— TEXTE SÉLECTIONNÉ —
+++
Les tensions au sein du gouvernement ont aussi fait l’objet d’initiatives pétitionnaires visant à peser sur les rapports de force. A l’occasion de l’affaire Mittal, 90 députés socialistes et écologistes ont signé un texte soutenant la proposition d’Arnaud Montebourg d’une prise de contrôle publique temporaire du site de Florange.

Le non-cumul des mandats a, bien entendu, été concerné par cette fièvre de pression pétitionnaire. Par les temps qui courent, on ne cherche plus à convaincre une majorité dans les instances décisionnaires. On se contente de brandir sa vérité, avec ses pairs, pour prendre date. C’est ainsi qu’une quinzaine d’élus socialistes ont pu affirmer, par un texte rendu public en décembre dernier, qu’il était «urgent de remettre l'agenda économique et social en tête des priorités de l'action gouvernementale».

Etonnamment, les socialistes les plus en phase avec l’exécutif se sentent eux aussi obligés de sacrifier au rite pétitionnaire. Pleins d’humilité, cent parlementaires du PS ont signé un texte appelant à retranscrire «dans la loi, sans en modifier l’équilibre, l’accord» conclu sur l’emploi en janvier entre certains partenaires sociaux.

Quelque peu grandiloquente, leur prose appelle à «dépasser les débats du 20ème siècle entre lutte des classes et compromis réformiste» tout en se gardant de détailler le fond de cet accord auquel s’oppose vivement l’aile gauche du parti. Là encore, les socialistes n’en ont pas débattu.

Le parti court-circuité

Cette situation bizarre résulte d’un choix politique conscient du chef de l’Etat. François Hollande n’a pas voulu prendre le risque d’impliquer le PS dans la définition de sa politique. La désignation d’Harlem Désir comme premier secrétaire visait à confier la «vieille maison» à un homme pas trop gênant.

L’autre candidat à ce poste, Jean-Christophe Cambadélis, fut alors jugé plus dangereux. Le député de Paris confirme, d’une certaine manière, ces craintes en reprochant aujourd’hui à Hollande de ne point avoir mis le PS au «centre» de son «dispositif politique», contrairement à ce que fit François Mitterrand en son temps.
+++
— DONNÉES EXTRAITES —
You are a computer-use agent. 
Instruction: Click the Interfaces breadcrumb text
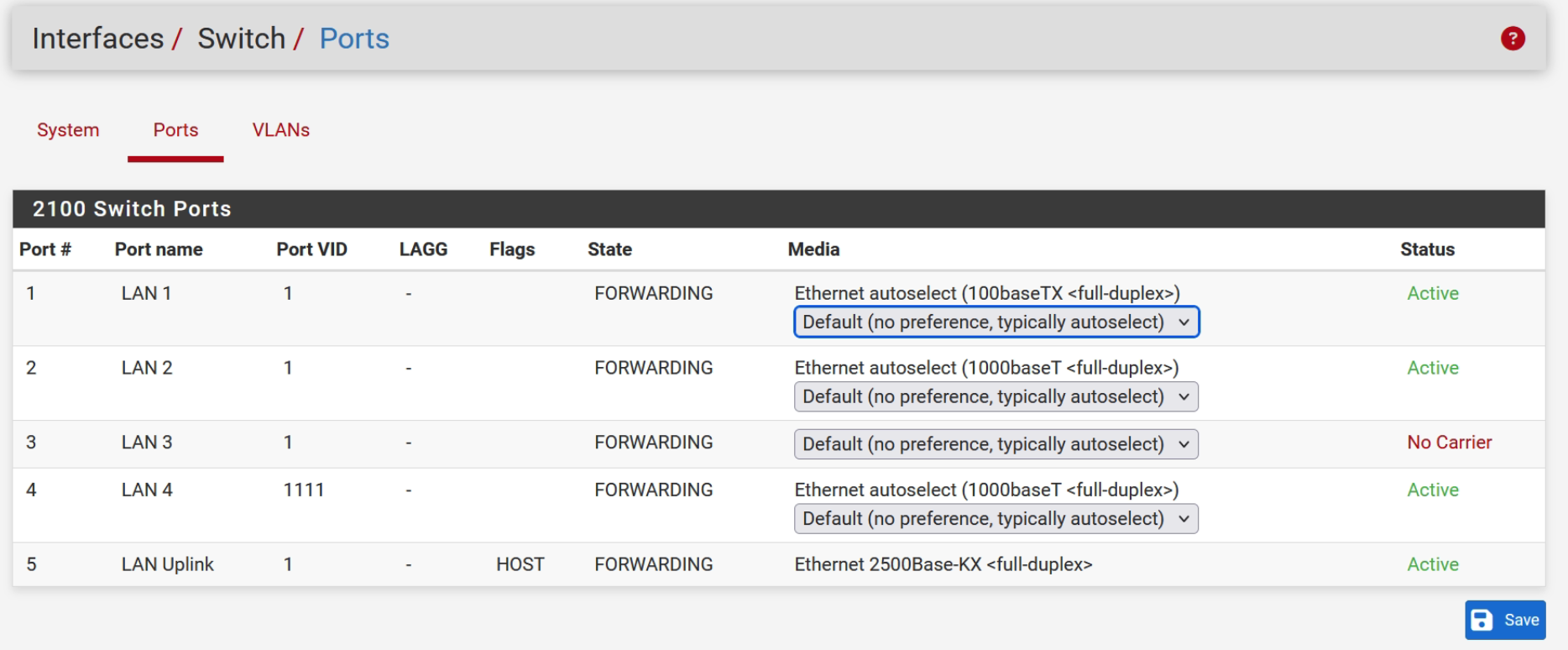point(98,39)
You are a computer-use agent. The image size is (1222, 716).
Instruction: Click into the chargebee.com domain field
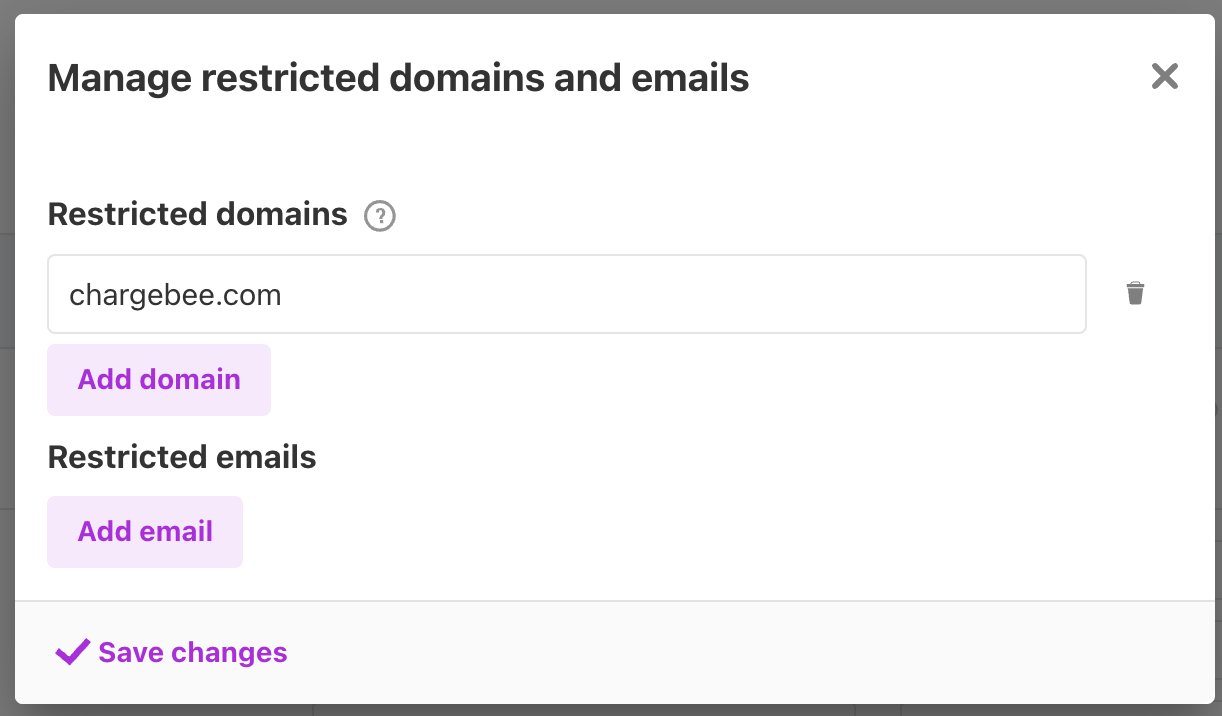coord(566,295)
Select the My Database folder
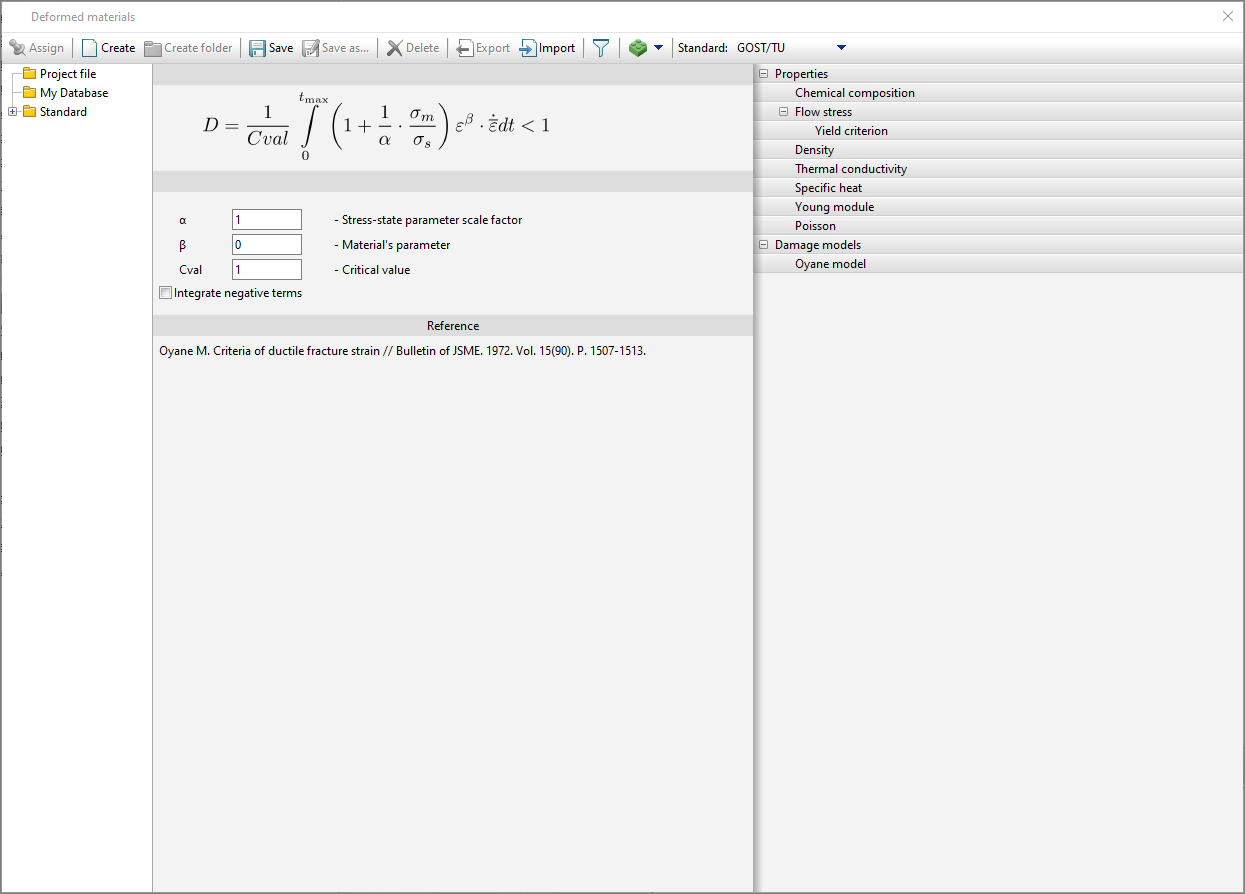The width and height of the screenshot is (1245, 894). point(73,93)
+++
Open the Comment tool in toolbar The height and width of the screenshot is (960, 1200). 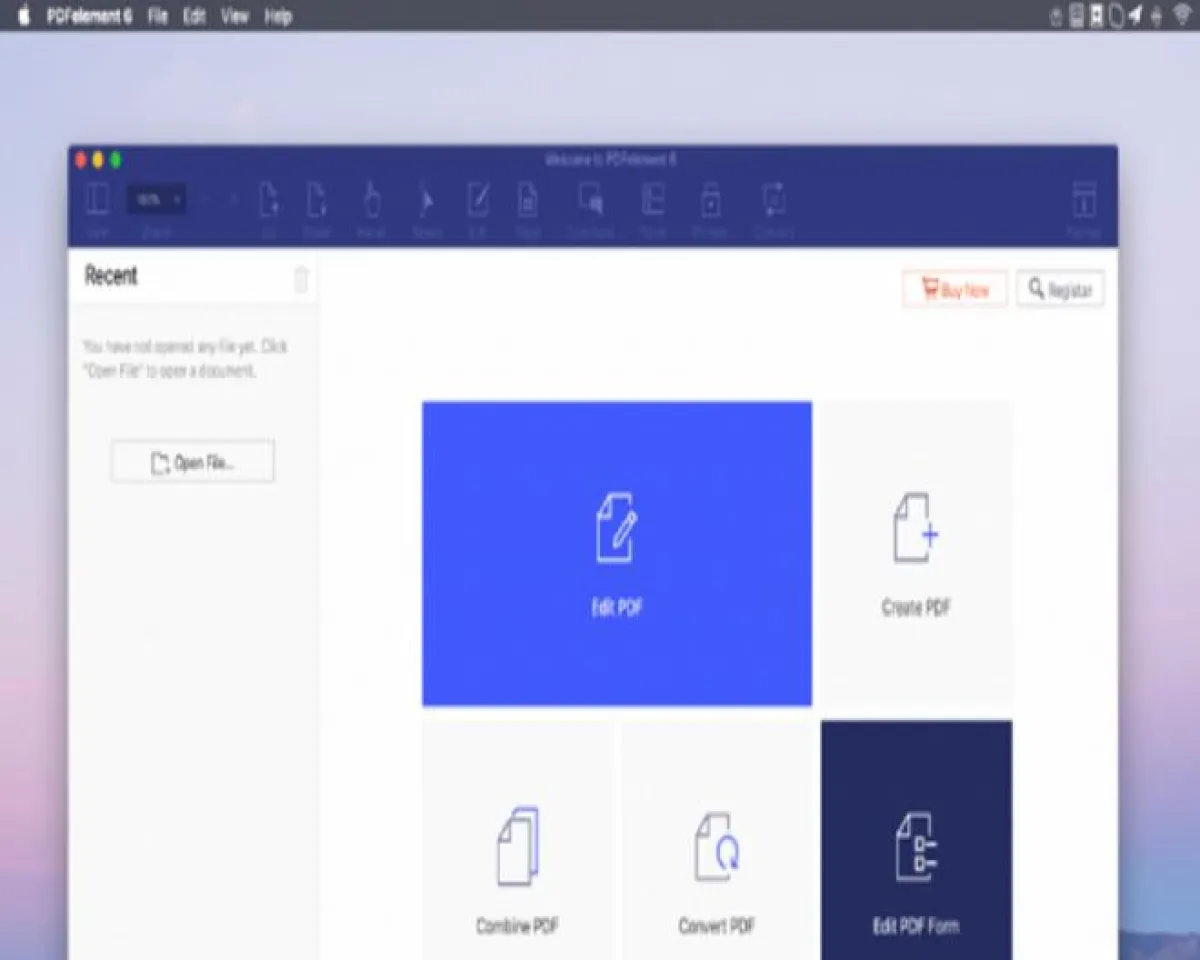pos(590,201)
+++
— TÂCHES À RÉALISER —
1. Traduisez en anglais cette phrase de l'extrait sur les pétitions des socialistes : « Cette situation bizarre résulte d’un choix politique conscient du chef de l’Etat. »
2. Recopiez l'extrait sur les pétitions des socialistes de «Cette situation bizarre» à «en son temps.».
3. Poursuivez l'extrait sur les pétitions des socialistes à partir de sa dernière phrase.

— RÉSULTATS DES TÂCHES —
1. This strange situation results from a conscious political choice by the head of state.

2.
Cette situation bizarre résulte d’un choix politique conscient du chef de l’Etat. François Hollande n’a pas voulu prendre le risque d’impliquer le PS dans la définition de sa politique. La désignation d’Harlem Désir comme premier secrétaire visait à confier la «vieille maison» à un homme pas trop gênant.

L’autre candidat à ce poste, Jean-Christophe Cambadélis, fut alors jugé plus dangereux. Le député de Paris confirme, d’une certaine manière, ces craintes en reprochant aujourd’hui à Hollande de ne point avoir mis le PS au «centre» de son «dispositif politique», contrairement à ce que fit François Mitterrand en son temps.

3.
Dans les années quatre-vingt, le premier secrétaire du PS, Lionel Jospin, était assez étroitement associé aux grandes décisions prises en petit comité. Le parti, où s’affrontaient des courants de pensée affirmés, pesait alors d’un tout autre poids dans le jeu politique.

Ces temps-là sont révolus. La minorité de gauche qui s’était comptée lors du congrès de Toulouse d’octobre 2012 est relativement isolée et surtout victime de la rigidité d’une majorité qui s’abrite derrière sa position de force.

La crainte du débat est d’autant plus vive que le cap est flou. C’est parce qu’il entend garder les mains libres pour ajuster sa politique en fonction de circonstances que le président de la République ne veut pas que ses camarades en discutent.

Qui plus est, Hollande éprouve déjà quelques difficultés à maintenir la cohésion gouvernementale. On conçoit qu’il ne veuille pas que le parti soit source de problèmes supplémentaires.

Ce court-circuitage du parti n’en comporte pas moins de réels inconvénients. Il prive l’exécutif, aux prises avec une lourde impopularité, d’un utile capteur d’humeurs comme d’un précieux laboratoire d’idées. En l’absence de médiations partisanes, le pouvoir se trouve plus que jamais engagé dans un dangereux face à face avec l’opinion.